ТРАВА РОДИНЫ, ИЛИ СТАЛЬ И ШЛАК

   Не существует реальности, называвшейся «1812 год», – исчезла в дурной бесконечности хронологических количеств, ничего живого не осталось. Существует Лев Толстой с «Войной и миром». Точно так же начинает исчезать тема коммунизма, заменяясь темой «Андрей Платонов». В Платонове растворяется и преображается всё, в том числе Сталин. Как нет для нас иного Наполеона, кроме толстовского, так и Сталин не существует более вне платоновских миров и войн. И этот, платоновский, Сталин реальнее исторического – он настоящий, а не персонаж партийных стенограмм и советологических исследований. Хотя написанное Платоновым о Сталине – пустяк, несколько упоминаний расхожего имени. Он писал не о Сталине – писал Сталиным. В Платонове всё Сталин, Платонов сам – Сталин. Чем больше читаешь Платонова, тем лучше понимаешь Сталина. Они энергетически взаимозаменяемы. Платонов – единственно равномощный ответ России Сталину. С другой стороны, Сталин – суррогат Платонова, его «обезьяна». Платонов существовал за много веков до Сталина, Сталин – его эманация: Липутин супротив Ставрогина. Замечательно Сталин понят в «Голубом сале» Сорокина: шестерка у каких-то космических педерастов.
   Платонов был тайной любовью Сталина. Просто – тайной (прекрасной тайной, как сказал бы А. Синявский). Сталин вообще любил русских, со всеми их чудачествами и почесываниями. Не любил он бойких лоялистов, увлеченных строительством социализма – хоть в мировом масштабе, хоть в отдельно взятой стране: людей типа Бухарина – Кольцова. Которые за социализм с человеческим лицом, бестрагедийный. Открытых же антисоветчиков уважал: Замятина, Булгакова. А войдя во власть, во вкус власти, полюбил юродивых. Лучшего, чем Платонов, юродивого ему было не найти, лучшего в советской России и не было. И Сталин выдал ему охранную грамоту, уже после «Впрока» – на встрече с активом писателей на квартире Горького спросил: а Платонов здесь? Активисты тут же смекнули: если и не выдвигать, то печатать помаленьку. И печатали – ругали, но печатали. Это вообще кажется чудом: как Платонов сохранился на бумаге. С другой стороны – закономерность, нормальный ход. Как же не сохраниться русской плащанице?

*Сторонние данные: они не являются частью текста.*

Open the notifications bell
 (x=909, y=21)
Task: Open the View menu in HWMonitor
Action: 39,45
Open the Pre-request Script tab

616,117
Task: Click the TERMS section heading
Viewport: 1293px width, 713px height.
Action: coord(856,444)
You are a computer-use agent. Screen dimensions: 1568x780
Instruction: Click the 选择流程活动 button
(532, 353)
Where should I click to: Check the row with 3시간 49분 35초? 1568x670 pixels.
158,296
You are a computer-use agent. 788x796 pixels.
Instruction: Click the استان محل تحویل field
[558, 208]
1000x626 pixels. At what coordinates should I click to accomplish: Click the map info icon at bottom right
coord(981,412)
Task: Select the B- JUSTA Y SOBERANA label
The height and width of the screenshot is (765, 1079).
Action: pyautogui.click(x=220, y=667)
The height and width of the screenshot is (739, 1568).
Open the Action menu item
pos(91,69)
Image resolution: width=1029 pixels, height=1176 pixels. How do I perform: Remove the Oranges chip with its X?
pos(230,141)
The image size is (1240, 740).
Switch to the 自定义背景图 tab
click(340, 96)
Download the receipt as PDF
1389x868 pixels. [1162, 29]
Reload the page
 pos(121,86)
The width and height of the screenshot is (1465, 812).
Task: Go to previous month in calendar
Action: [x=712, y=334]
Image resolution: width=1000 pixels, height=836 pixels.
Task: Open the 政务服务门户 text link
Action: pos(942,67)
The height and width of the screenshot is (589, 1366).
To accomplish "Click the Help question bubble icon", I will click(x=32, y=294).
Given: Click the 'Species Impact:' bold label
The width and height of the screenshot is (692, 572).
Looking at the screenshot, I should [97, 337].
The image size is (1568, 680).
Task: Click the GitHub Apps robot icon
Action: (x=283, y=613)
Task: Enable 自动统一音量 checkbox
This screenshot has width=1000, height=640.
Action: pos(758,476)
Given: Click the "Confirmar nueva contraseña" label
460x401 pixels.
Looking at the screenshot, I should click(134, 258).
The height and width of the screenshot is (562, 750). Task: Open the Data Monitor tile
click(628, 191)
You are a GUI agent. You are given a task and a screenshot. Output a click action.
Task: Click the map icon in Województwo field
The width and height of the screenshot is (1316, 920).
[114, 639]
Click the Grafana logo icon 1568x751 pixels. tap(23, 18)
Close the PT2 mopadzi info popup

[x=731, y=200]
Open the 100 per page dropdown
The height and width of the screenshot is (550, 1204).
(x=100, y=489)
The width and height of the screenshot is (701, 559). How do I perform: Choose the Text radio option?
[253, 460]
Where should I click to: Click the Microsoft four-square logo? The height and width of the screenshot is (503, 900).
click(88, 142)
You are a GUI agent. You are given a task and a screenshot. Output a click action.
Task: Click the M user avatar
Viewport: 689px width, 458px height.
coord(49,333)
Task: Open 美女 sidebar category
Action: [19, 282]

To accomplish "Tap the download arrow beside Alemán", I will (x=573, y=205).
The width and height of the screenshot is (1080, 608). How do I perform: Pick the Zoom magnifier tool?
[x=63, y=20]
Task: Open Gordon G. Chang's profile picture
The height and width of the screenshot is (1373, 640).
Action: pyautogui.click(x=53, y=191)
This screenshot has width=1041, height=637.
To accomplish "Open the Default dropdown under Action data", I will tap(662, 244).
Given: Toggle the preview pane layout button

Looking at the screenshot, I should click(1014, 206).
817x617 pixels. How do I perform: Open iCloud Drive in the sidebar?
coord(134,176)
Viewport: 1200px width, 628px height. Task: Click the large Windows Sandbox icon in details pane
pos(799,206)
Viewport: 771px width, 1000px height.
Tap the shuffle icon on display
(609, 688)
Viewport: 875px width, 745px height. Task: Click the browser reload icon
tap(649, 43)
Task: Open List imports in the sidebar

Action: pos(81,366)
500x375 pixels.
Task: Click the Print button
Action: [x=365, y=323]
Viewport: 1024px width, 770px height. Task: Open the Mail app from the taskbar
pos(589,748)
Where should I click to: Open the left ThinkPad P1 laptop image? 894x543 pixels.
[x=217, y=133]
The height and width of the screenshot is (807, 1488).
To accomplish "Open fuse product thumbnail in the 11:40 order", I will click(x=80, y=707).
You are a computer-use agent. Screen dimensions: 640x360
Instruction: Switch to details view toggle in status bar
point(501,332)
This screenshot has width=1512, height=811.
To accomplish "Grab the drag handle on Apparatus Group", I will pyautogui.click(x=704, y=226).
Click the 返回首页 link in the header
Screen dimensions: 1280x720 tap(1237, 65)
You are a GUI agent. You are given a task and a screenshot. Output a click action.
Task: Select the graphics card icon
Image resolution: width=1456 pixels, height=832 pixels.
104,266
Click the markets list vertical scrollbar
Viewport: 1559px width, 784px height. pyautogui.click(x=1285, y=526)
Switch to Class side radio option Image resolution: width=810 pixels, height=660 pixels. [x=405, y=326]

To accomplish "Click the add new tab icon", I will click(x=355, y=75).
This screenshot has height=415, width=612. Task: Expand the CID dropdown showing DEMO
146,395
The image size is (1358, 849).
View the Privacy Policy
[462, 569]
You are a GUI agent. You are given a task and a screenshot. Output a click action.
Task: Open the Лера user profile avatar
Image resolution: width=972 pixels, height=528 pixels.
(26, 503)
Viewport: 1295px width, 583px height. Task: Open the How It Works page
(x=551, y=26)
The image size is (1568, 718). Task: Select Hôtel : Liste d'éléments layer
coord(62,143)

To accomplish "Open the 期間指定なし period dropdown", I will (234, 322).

   Пик вторичной активности Платонова приходится на 37‑й, удачный для него год. Взяв в руки прижизненный платоновский сборник «Река Потудань», испытываешь некое онтологическое удовлетворение: «Я понял: все живо… И Ленин, и Сталин, и эти стихи». Была, оказывается, Троя! Ощущение усложняется той мыслью, что вот не Сталина тут обманул какой-нибудь крот истории, а Сталин и сам вроде того крота, и сам с усам. Ведь это и его заслуга, его дело – Москва 37‑го года, в которой выходит книга Платонова. Та, между прочим, книга, в которой напечатан страшный рассказ «Семен»: эта штука сильнее если не Фауста Гете, то повести «Впрок» во всяком случае. Пресловутая бедняцкая хроника – скоморошество вокруг колхозов, а «Семен» – клевета уже не на партию, а на мироздание. Вот это Сталину, надо полагать, и нравилось: вызов мирозданью, космический масштаб в негативе.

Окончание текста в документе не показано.